TASK OBJECTIVE: Through the line with "The height and" and starting from the first line, return the records below word for word, with pictures left out.

Records from a data source:
=======
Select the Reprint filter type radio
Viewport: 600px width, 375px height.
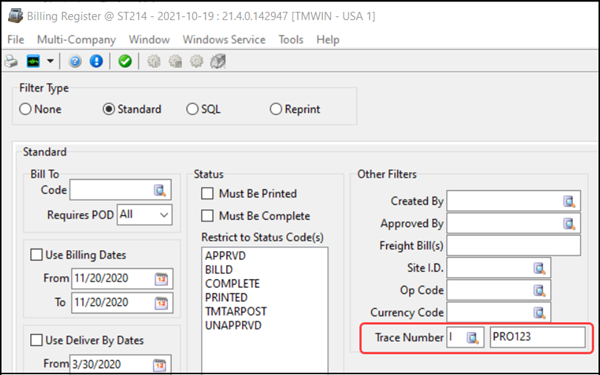(276, 109)
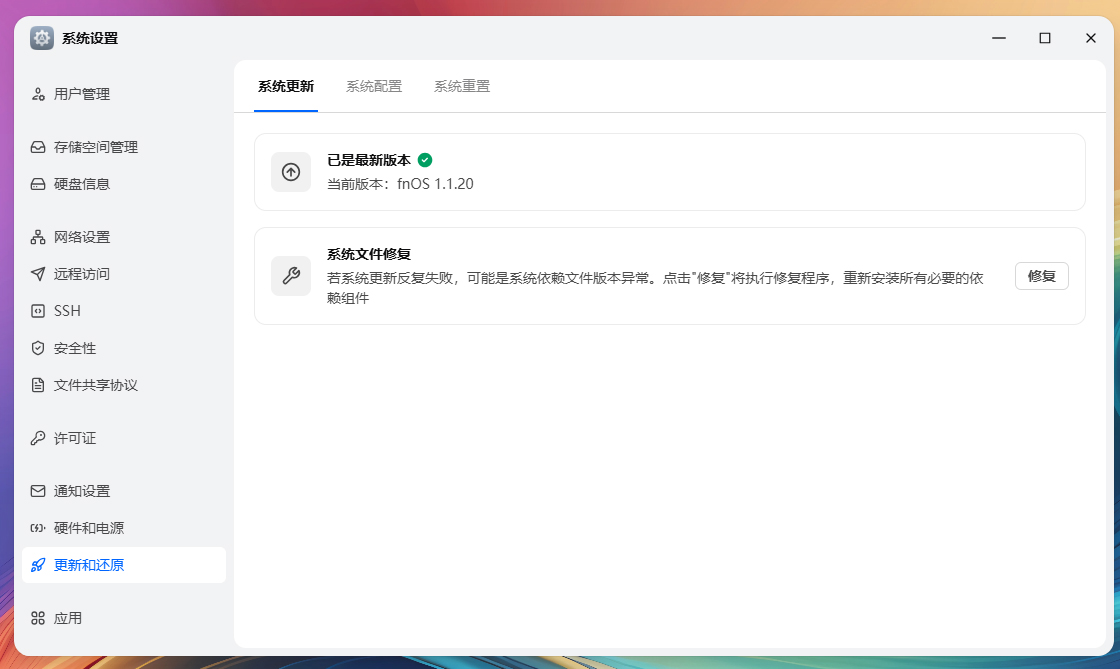Open SSH settings via its terminal icon
The width and height of the screenshot is (1120, 669).
(40, 310)
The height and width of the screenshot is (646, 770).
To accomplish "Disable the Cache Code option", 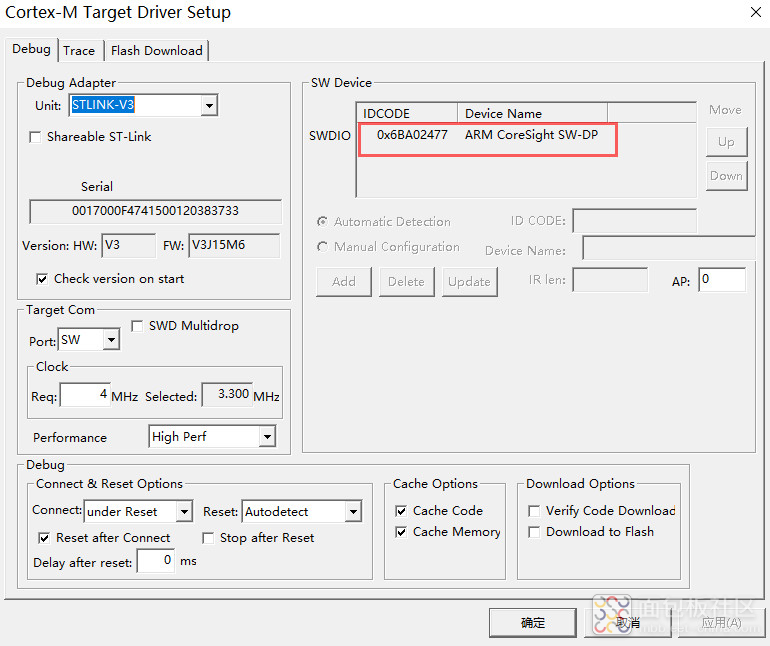I will (x=402, y=511).
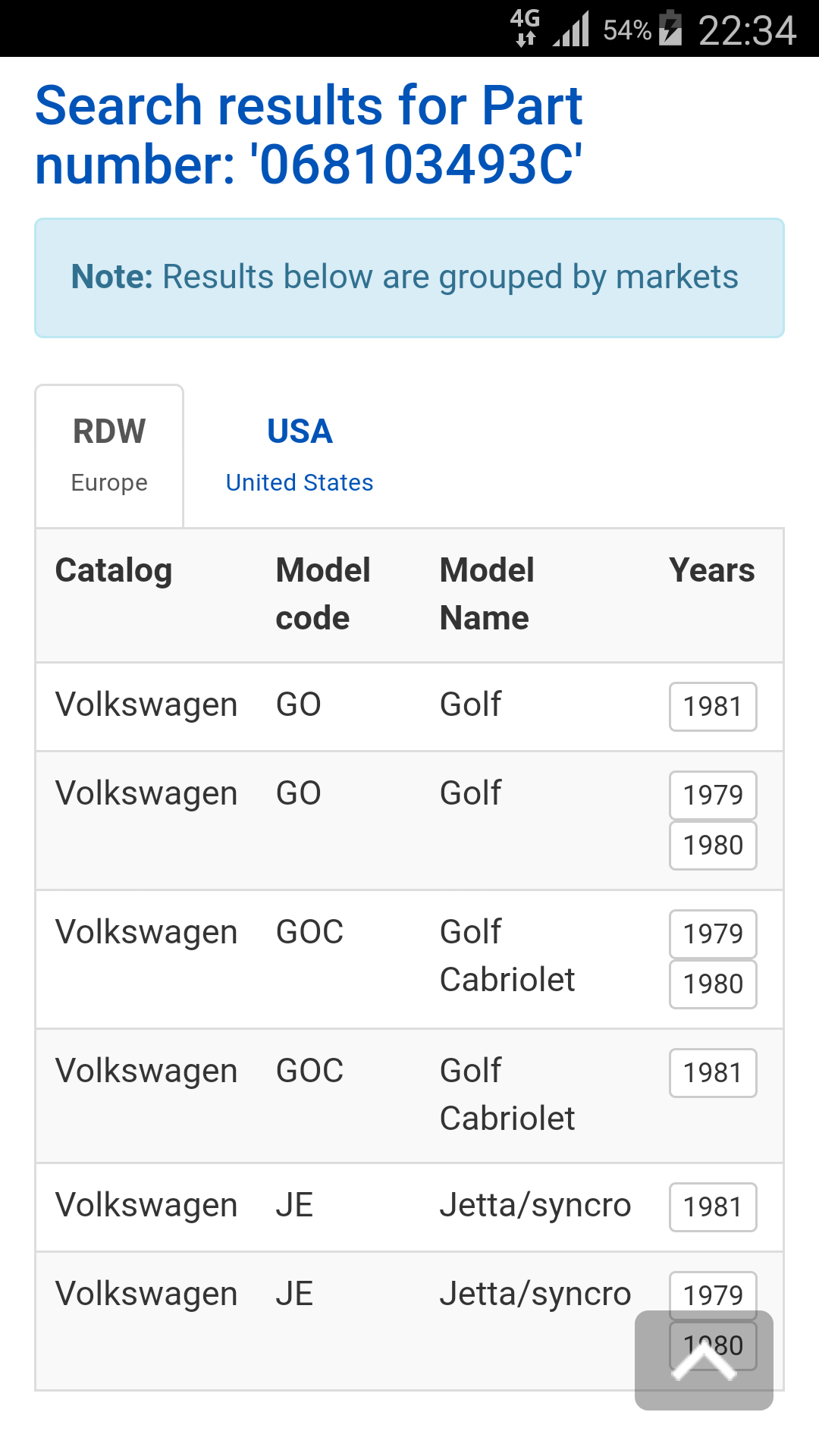Click the 1981 year badge for Golf GO

click(x=712, y=707)
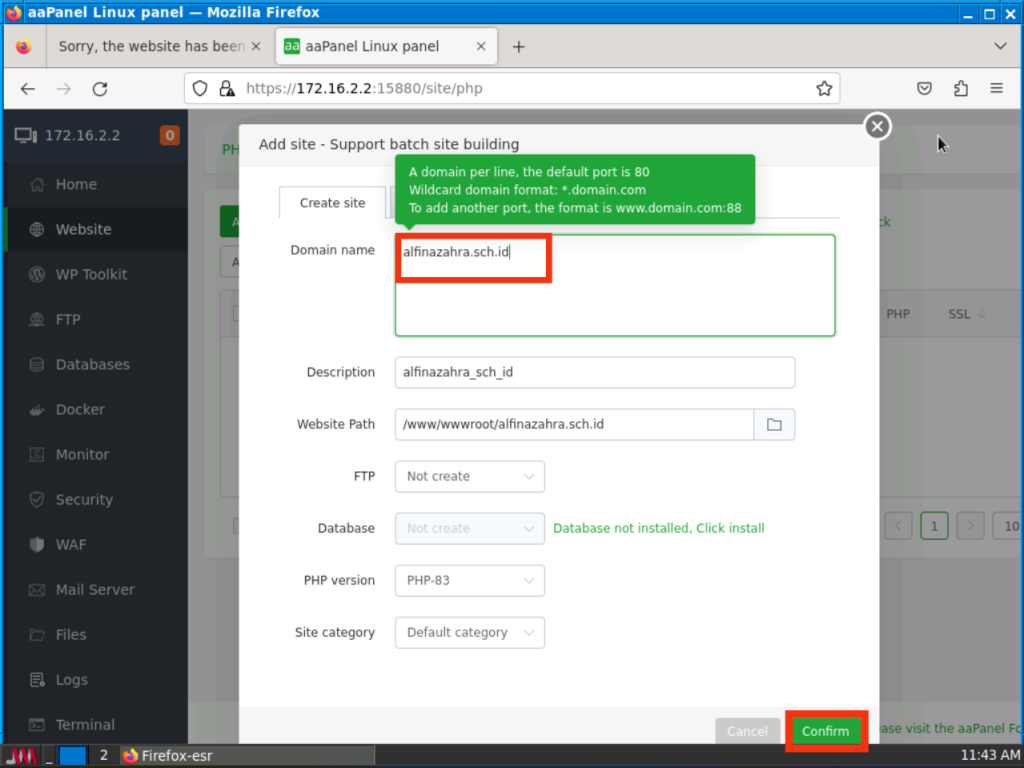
=======
REPLY TO THE TASK:
Select the Reprint filter type radio
Viewport: 600px width, 375px height.
(276, 109)
Open SSH settings via its terminal icon
The width and height of the screenshot is (1120, 669).
(40, 310)
The height and width of the screenshot is (646, 770).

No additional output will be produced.